# **Extract Bag of Words (BoW) Features from Course Textual Content**


First, let's install and import required libraries:


In [1]:
# uncomment the installs if you haven't done before
#!pip install nltk==3.6.7
#!pip install gensim==4.1.2

In [2]:
import smart_open
import gensim
import pandas as pd
import nltk as nltk
from nltk.corpus import stopwords
from nltk.tokenize import word_tokenize
from gensim import corpora

%matplotlib inline

Download stopwords


In [3]:
# warnings off → warning is usually useful to help you understand and improve your code, 
#but I'm going to hide this one as it may contain personal information.

import warnings
warnings.filterwarnings('ignore')

<br>`quiet=True` I'm going to hide this one as it may contain personal information.
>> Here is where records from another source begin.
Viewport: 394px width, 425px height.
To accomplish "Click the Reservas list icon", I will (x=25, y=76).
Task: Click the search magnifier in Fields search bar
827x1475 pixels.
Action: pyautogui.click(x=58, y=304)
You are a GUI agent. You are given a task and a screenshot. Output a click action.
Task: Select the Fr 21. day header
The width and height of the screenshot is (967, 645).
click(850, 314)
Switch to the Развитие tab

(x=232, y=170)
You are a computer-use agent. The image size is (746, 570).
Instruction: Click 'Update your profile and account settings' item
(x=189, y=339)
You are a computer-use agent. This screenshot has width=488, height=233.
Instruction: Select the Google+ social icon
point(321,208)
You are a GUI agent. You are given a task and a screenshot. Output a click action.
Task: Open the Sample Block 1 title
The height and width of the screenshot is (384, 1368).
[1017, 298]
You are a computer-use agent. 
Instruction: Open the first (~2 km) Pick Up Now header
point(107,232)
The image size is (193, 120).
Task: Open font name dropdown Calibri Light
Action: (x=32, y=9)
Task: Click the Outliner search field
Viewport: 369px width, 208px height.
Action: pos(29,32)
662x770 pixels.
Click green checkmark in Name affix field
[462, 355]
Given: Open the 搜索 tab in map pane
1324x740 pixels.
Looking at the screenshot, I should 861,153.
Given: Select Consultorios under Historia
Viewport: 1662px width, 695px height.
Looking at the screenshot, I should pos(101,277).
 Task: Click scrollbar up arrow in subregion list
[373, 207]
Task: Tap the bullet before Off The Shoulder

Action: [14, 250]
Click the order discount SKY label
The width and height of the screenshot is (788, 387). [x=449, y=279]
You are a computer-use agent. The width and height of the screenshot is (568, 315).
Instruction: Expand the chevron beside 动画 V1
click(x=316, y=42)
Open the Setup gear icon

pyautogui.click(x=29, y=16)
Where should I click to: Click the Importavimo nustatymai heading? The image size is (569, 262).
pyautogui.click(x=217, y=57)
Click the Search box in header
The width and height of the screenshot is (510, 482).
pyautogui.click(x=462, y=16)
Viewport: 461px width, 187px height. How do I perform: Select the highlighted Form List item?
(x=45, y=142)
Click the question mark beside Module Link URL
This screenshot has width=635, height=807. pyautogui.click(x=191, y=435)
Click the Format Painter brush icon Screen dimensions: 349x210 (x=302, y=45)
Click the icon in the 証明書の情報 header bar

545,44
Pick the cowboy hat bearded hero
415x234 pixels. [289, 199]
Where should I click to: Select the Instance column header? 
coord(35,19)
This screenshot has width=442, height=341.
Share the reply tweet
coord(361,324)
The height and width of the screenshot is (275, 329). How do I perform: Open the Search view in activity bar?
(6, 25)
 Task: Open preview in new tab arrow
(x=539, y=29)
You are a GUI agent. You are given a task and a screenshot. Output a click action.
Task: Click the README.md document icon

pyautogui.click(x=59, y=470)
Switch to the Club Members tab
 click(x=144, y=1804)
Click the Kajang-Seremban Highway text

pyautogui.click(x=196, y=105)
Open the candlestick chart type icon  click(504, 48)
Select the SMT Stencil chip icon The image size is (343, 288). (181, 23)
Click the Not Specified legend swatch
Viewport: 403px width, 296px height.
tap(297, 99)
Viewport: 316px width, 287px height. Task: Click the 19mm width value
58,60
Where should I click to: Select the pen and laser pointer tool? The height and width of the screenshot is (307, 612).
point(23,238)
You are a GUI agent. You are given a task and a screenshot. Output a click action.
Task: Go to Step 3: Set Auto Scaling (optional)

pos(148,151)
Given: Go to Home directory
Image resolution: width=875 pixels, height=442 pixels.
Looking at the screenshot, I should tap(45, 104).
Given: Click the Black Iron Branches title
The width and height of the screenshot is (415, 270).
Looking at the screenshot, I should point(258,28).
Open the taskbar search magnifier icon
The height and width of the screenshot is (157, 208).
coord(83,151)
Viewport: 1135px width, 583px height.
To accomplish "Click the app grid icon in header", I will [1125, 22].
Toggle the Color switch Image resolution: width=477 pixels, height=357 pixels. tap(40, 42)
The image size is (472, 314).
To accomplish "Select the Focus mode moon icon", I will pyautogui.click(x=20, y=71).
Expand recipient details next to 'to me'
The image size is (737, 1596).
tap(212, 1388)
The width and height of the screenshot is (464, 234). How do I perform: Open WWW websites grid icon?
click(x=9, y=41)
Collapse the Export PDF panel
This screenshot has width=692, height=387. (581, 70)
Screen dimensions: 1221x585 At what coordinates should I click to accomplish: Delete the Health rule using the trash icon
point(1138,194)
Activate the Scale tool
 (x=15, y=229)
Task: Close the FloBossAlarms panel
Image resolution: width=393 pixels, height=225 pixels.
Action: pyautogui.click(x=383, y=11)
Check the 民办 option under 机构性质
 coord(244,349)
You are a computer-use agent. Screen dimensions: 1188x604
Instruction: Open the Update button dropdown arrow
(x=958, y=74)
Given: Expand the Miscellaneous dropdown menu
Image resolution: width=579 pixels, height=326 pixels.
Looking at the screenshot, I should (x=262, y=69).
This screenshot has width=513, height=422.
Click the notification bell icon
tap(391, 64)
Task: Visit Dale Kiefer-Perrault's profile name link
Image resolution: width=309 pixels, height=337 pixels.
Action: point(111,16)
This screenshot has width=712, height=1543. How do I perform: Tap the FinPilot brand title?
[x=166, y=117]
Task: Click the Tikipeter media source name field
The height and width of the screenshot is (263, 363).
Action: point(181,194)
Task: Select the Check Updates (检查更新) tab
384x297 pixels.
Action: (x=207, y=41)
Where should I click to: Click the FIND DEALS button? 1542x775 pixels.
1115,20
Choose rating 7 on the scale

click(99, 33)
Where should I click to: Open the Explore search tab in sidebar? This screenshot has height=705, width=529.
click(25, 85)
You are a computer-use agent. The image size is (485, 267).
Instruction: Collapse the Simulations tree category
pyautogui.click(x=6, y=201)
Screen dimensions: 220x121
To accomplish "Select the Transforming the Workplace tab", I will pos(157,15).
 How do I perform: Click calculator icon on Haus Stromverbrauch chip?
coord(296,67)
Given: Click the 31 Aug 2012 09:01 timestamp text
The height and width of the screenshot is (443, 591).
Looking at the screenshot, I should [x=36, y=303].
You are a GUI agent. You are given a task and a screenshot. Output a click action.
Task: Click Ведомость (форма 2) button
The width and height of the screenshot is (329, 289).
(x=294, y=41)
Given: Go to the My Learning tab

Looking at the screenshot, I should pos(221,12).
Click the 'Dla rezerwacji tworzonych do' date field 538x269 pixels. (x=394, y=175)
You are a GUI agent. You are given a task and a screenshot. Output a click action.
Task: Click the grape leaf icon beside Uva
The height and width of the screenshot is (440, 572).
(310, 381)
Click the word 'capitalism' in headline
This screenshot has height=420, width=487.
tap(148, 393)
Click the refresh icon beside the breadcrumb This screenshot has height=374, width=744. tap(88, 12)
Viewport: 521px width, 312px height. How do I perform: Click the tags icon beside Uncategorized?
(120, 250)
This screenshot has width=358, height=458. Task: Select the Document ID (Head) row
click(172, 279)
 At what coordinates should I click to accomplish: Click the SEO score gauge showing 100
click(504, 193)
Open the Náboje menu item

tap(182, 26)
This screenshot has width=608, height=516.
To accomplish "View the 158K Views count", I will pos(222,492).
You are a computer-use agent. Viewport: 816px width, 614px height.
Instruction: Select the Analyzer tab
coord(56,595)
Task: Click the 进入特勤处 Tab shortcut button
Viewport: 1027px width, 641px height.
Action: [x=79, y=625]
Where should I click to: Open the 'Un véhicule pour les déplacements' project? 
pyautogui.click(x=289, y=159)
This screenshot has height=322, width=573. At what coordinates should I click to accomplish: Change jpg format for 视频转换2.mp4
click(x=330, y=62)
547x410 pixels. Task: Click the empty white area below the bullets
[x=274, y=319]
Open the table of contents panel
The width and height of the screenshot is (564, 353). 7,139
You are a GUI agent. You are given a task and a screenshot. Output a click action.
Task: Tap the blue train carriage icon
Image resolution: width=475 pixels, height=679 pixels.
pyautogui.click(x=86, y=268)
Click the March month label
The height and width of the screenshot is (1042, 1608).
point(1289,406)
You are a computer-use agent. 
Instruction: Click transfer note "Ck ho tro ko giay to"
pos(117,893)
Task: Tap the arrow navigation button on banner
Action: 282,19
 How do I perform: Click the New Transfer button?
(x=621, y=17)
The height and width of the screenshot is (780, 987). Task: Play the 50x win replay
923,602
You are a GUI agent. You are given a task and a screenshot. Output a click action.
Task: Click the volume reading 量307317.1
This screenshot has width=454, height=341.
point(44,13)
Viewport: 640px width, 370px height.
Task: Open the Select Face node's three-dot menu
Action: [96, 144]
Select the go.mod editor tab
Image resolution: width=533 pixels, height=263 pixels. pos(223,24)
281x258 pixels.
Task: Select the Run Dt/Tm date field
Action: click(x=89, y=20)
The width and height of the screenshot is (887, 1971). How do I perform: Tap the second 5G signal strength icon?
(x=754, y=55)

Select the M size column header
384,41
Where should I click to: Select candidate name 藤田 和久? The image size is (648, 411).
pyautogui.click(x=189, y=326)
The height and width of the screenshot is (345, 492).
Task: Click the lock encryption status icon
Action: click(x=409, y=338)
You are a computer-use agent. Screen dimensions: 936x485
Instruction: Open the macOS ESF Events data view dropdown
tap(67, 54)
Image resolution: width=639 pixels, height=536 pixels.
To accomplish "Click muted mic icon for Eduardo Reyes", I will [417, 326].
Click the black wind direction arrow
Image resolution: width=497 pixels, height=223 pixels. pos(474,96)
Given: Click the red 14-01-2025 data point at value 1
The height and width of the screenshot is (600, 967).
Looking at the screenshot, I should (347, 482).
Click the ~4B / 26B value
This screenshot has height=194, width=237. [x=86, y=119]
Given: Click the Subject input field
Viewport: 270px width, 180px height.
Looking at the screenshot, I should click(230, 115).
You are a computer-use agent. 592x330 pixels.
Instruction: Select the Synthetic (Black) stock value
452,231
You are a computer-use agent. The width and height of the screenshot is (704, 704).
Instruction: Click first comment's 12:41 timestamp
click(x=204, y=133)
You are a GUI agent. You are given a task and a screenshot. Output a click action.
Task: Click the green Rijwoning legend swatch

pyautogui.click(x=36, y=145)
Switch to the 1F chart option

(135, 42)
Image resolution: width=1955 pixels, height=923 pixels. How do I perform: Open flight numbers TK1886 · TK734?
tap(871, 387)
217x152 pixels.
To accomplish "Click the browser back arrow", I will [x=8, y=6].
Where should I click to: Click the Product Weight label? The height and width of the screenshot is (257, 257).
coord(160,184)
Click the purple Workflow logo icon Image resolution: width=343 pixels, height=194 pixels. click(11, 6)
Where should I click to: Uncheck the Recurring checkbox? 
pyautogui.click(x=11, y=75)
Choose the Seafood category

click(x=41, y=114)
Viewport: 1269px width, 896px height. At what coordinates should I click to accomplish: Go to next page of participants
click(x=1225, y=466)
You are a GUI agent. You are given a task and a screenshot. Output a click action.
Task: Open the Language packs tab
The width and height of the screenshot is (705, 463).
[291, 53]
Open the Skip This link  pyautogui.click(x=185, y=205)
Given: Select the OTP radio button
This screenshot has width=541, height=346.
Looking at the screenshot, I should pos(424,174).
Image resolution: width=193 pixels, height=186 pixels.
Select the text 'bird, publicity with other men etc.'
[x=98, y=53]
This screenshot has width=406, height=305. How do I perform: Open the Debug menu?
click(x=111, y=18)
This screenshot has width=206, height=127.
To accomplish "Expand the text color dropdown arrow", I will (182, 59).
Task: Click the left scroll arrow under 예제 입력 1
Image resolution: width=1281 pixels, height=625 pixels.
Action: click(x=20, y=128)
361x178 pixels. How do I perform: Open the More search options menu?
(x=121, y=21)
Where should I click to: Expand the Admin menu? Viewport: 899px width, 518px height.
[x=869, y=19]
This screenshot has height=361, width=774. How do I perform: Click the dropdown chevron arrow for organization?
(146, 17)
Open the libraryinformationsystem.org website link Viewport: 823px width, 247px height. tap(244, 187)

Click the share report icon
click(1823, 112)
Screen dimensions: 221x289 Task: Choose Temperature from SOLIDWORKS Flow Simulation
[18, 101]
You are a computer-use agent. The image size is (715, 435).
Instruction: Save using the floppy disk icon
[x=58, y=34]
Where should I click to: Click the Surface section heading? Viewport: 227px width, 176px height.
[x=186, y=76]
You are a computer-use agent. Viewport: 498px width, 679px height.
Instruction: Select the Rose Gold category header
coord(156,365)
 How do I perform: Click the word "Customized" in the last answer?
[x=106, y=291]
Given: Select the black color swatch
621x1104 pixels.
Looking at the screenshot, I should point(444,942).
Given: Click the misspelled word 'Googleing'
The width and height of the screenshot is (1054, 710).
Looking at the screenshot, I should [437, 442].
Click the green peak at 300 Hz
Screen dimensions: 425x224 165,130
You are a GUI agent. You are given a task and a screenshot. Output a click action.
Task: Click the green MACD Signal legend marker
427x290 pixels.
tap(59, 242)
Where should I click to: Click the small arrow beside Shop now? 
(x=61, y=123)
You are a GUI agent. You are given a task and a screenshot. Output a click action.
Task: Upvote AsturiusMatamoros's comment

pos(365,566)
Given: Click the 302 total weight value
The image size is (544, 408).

You can remove that to see where what has been downloaded.

In [7]:
nltk.download('punkt', quiet=True)
nltk.download('stopwords', quiet=True)
nltk.download('averaged_perceptron_tagger', quiet=True)

True

In [8]:
# also set a random state
rs = 123

### Bag of Words (BoW) features


BoW features are essentially the counts or frequencies of each word that appears in a text (string). Let's illustrate it with some simple examples.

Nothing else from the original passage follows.